Of course, those familiar with Chesterton’s Manalive will recognize in Wynd a precursor to Innocent Smith and his trans-global trek in search of his home. And to see Chesterton employing this general thrust of a story in at least two instances ought to cause the reader to investigate what the great rejoicer in domesticity is getting at. For, he most certainly is not advocating for the abandoning of one’s spouse and family on a path of intercontinental and interoceanic proportion (at least in the majority of cases).

It appears to this writer, and hopefully to this reader, that what Gilbert is inviting us to—as he almost always is—is a more profound and delightful (not to say joyful, excited, and grateful) appreciation and acknowledgment of the great worth of the home. This invitation issued by Gilbert might be accepted in many forms, yet they all would take shape as an effort to observe and become alive to the glory that daily and presently surrounds us, especially in the place we reside. And, as this is more of an activity of the mind and heart, such an undertaking can be accomplished from the comfort of one’s own home.[3]


[1] By writing of the home as an ideal, it is certainly recognized that many homes fall far from this ideal, and some fall very far. Nonetheless it must be recognized that the ideal remains as something to aspire to.

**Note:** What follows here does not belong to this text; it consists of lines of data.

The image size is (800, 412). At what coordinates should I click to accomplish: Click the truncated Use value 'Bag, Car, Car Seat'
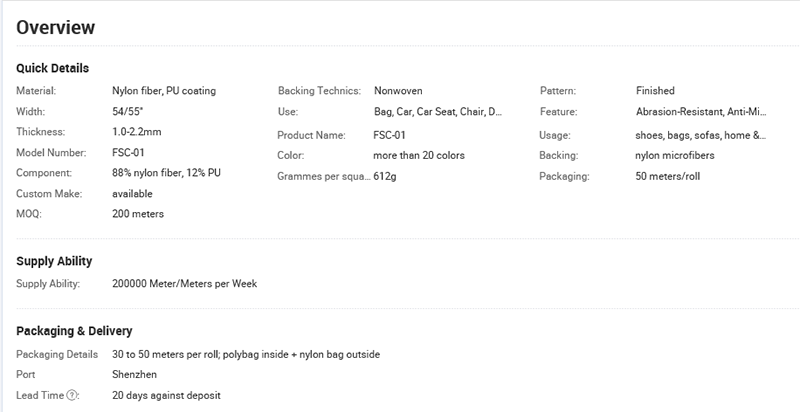(x=438, y=112)
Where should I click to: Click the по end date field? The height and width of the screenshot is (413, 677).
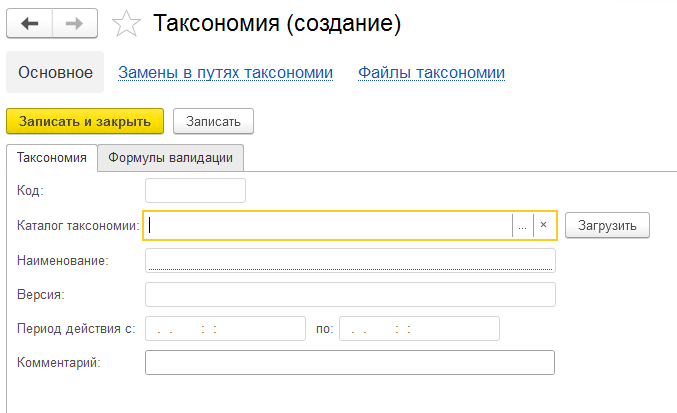click(419, 329)
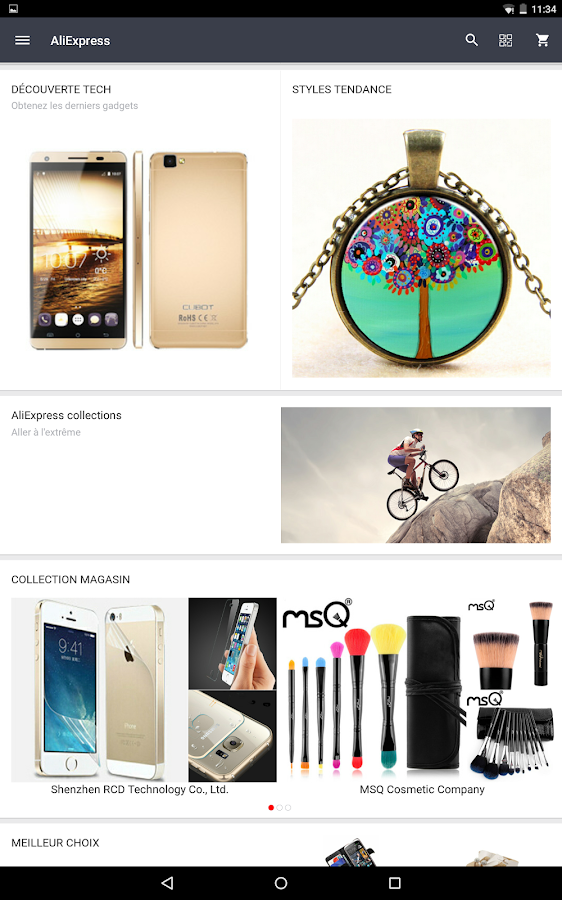Select the third carousel page dot

[x=288, y=808]
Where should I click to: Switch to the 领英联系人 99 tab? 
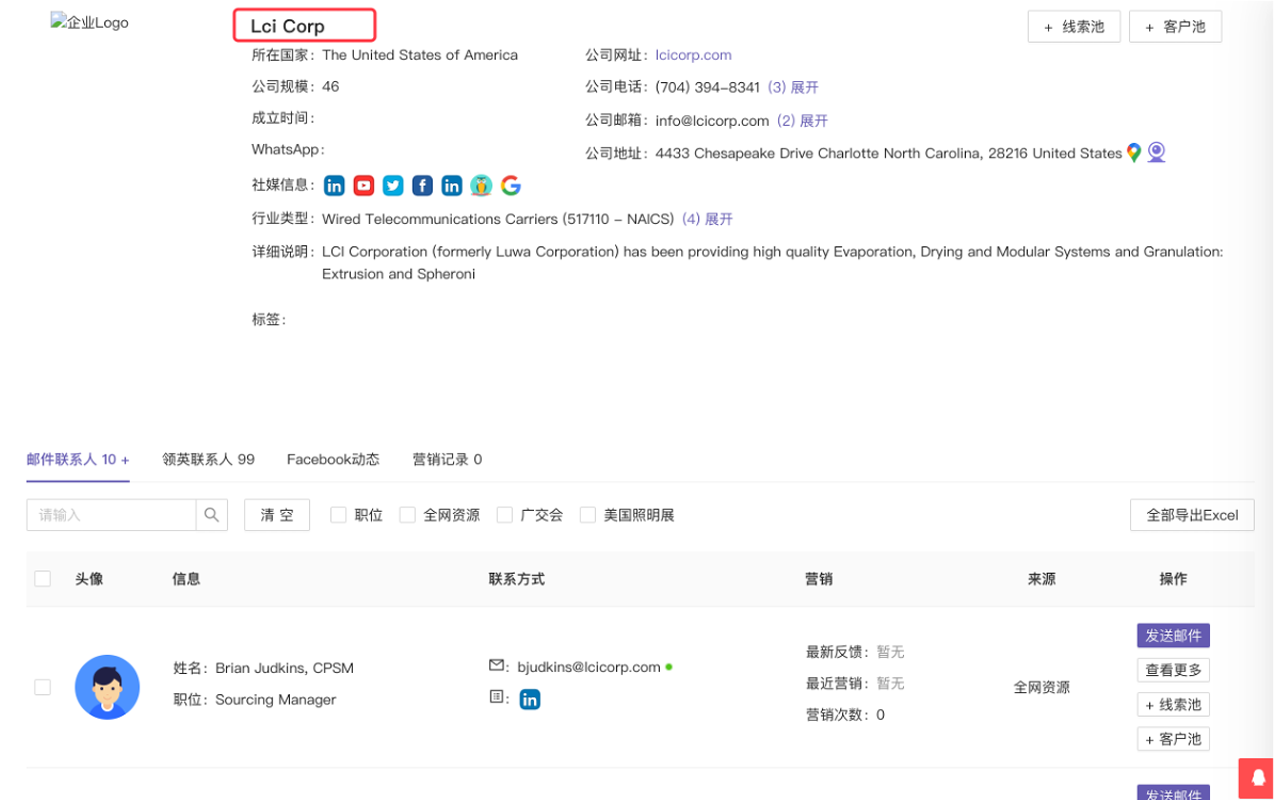pos(208,459)
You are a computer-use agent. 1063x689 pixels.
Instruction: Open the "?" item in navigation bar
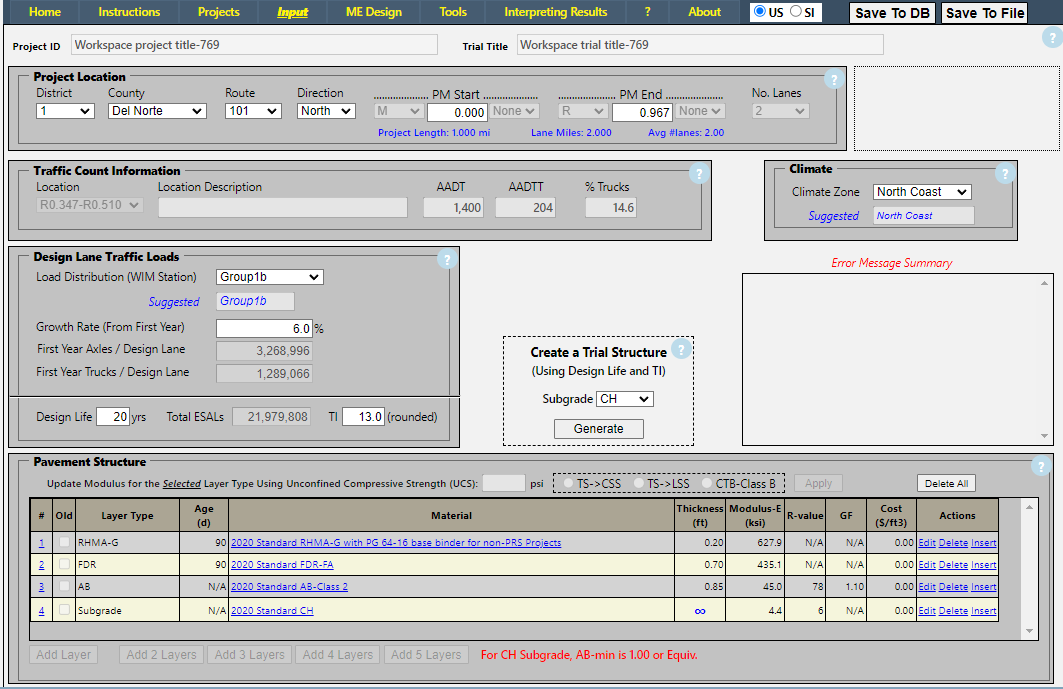click(647, 12)
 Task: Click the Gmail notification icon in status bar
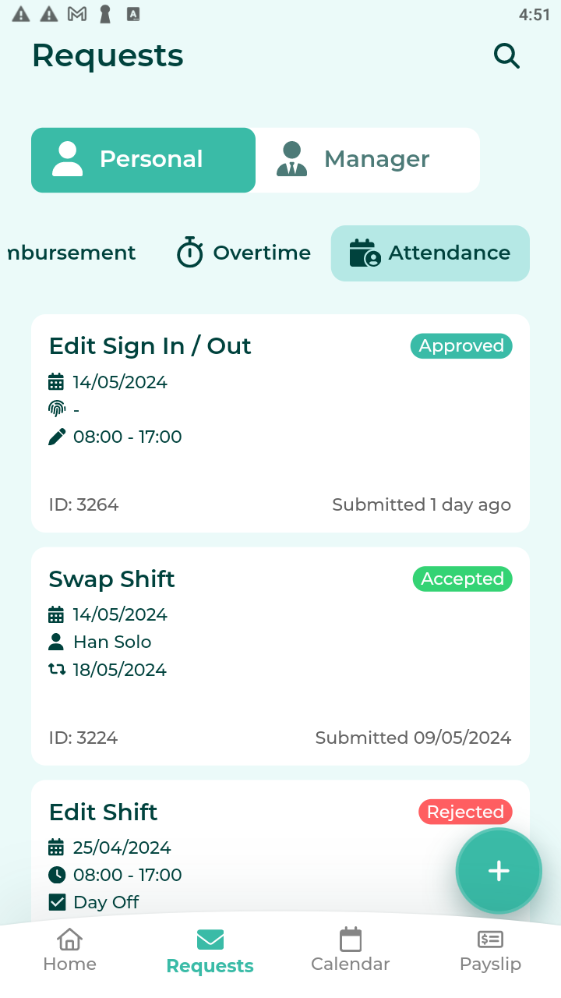(77, 14)
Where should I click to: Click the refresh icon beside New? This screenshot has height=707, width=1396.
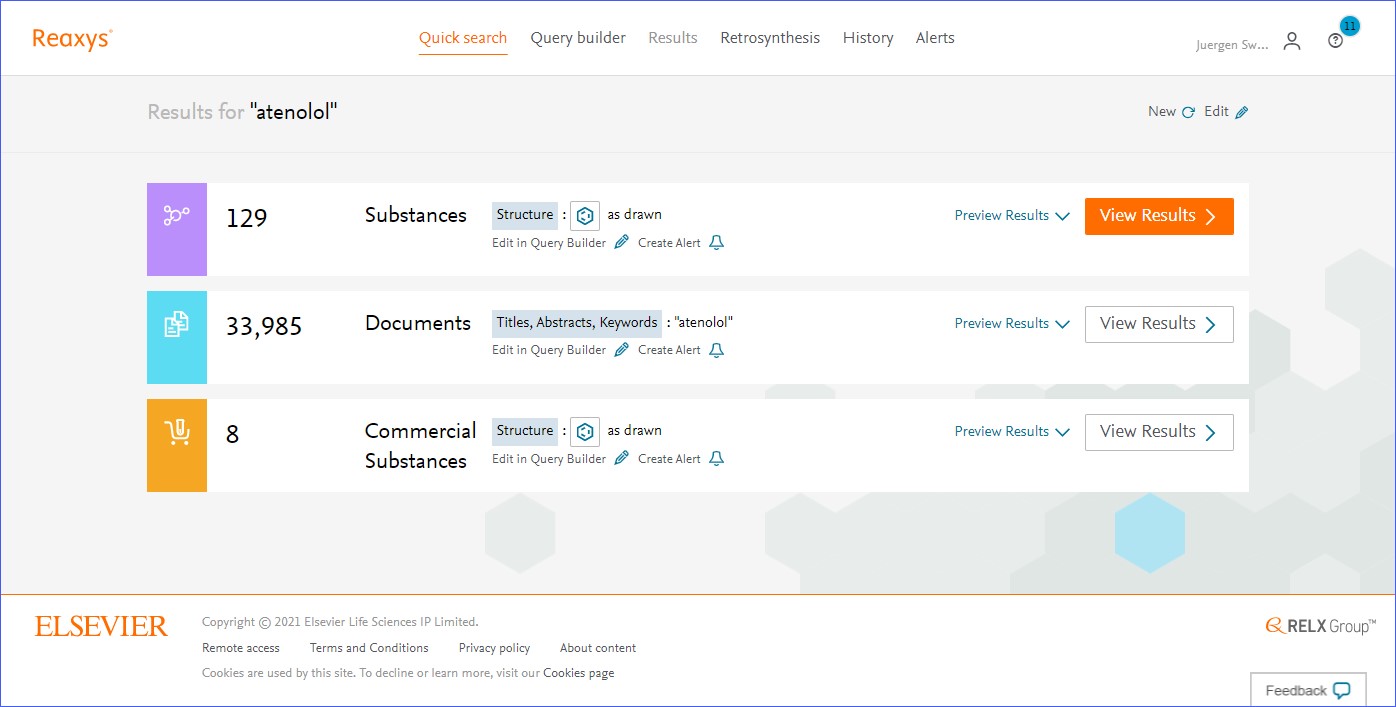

[2] All quotations are derived from “Homesick at Home,” G.K. Chesterton, Brave New Family (San Francisco: Ignatius Press, 1990) pgs. 65-69

[3] By calling this activity one primarily of the mind and heart, it is not intended to disregard actual travel from one’s home as enabling a person to appreciate anew their home. Physical separation is surely a tried and true occurrence that can lead to a new appreciation of one’s home.

Author

  • Matthew Chominski

    Matthew Chominski currently teaches history and literature to middle and high school students. His is a regular contributor to several Catholic publications. He resides with his family in his native Pennsylvania.